Quartiles: Values in a continuous column of data that are first ordered (from smallest to largest) and then divided into four quarters, each of which contains 25% of the observed values. The 25th, 50th, and 75th percentiles are the same as the first, second, and third quartiles, respectively. See also Quantiles.

Regression: A statistical procedure that shows how two or more variables are related, which is represented in the simple case by a fitted line in a bivariate scatterplot. The fitted line, along with its regression equation, allows one to predict values of Y based on observations of X. The simple form of this equation is expressed as y=mx+b, which determines the extent to which one variable changes with another.

RSquare: A measure of the adequacy of a model defined as a proportion of variability that is accounted for by the statistical model. RSquare provides a measure of how well future outcomes are likely to be predicted by the model. See Help ▶ Books ▶ Basic Analysis ▶ Bivariate Analysis ▶ Fit Line and Fit Polynomial ▶ Linear Fit and Polynomial Fit Reports ▶ Summary of Fit Report.

Standard Deviation: A measure of variability or dispersion of a data set calculated by taking the square root of the variance. It can be interpreted as the average distance of the individual observations from the mean. The standard deviation is expressed in the same units as the measurement in question. It is usually employed in conjunction with the mean to summarize a continuous column.

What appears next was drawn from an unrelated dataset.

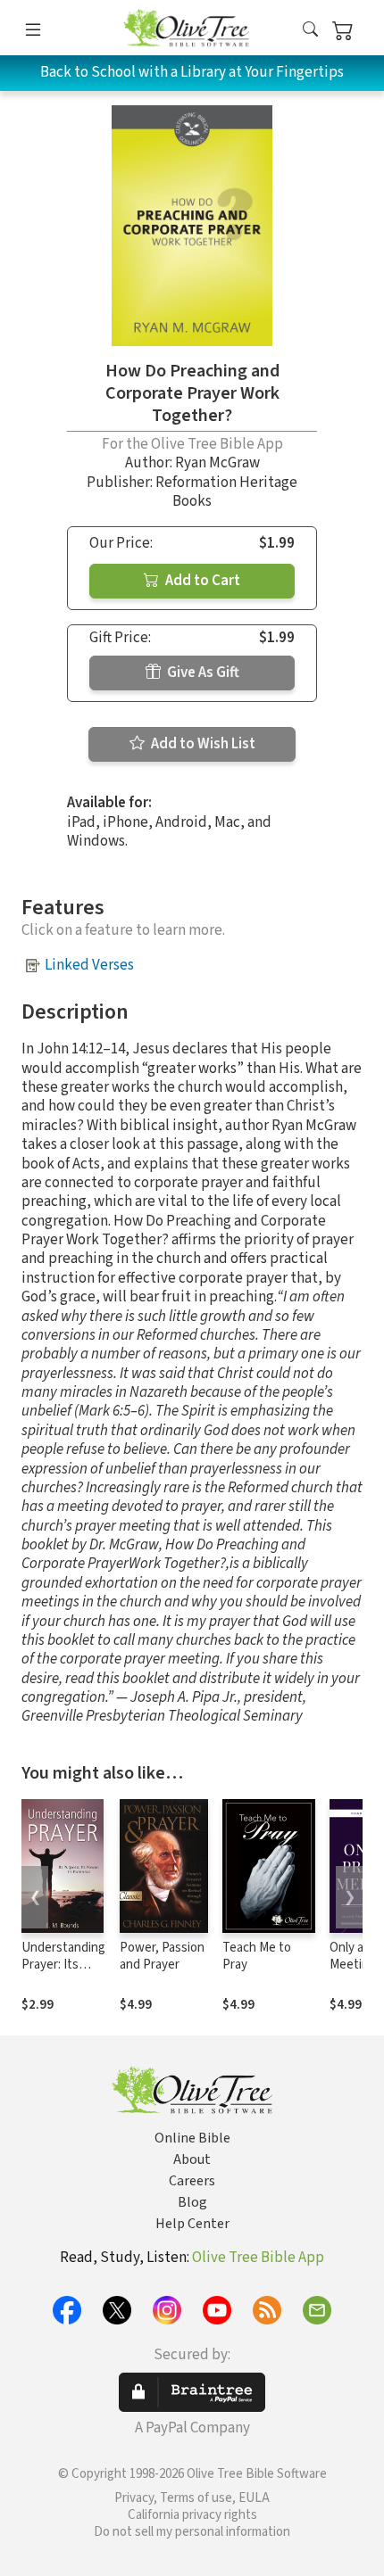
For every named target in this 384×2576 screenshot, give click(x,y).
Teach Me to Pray (256, 1956)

Standard Least Squares: A method of fitting a line to data in a bivariate plot or multiple regression model. Least squares is used where there is one continuous Y and at least one continuous X column in your model. Least squares fits a model that minimizes the total sum of squares in the data, hence the name “least squares.” The least squares method is used extensively for prediction and for calculating the relationship between two or more variables. See Help ▶ Books ▶ Fitting Linear Models ▶ Standard Least Squares Report and Options.

Sum of Squares: A measure of variation of the model to the observed data. This is calculated by squaring the errors (the vertical distance between each data point and the model fit) and summing those values. We square the values to obtain a positive sum of the errors regardless of whether the observed values are above or below the fit. The best model fit is one where the total sum of squares is minimized.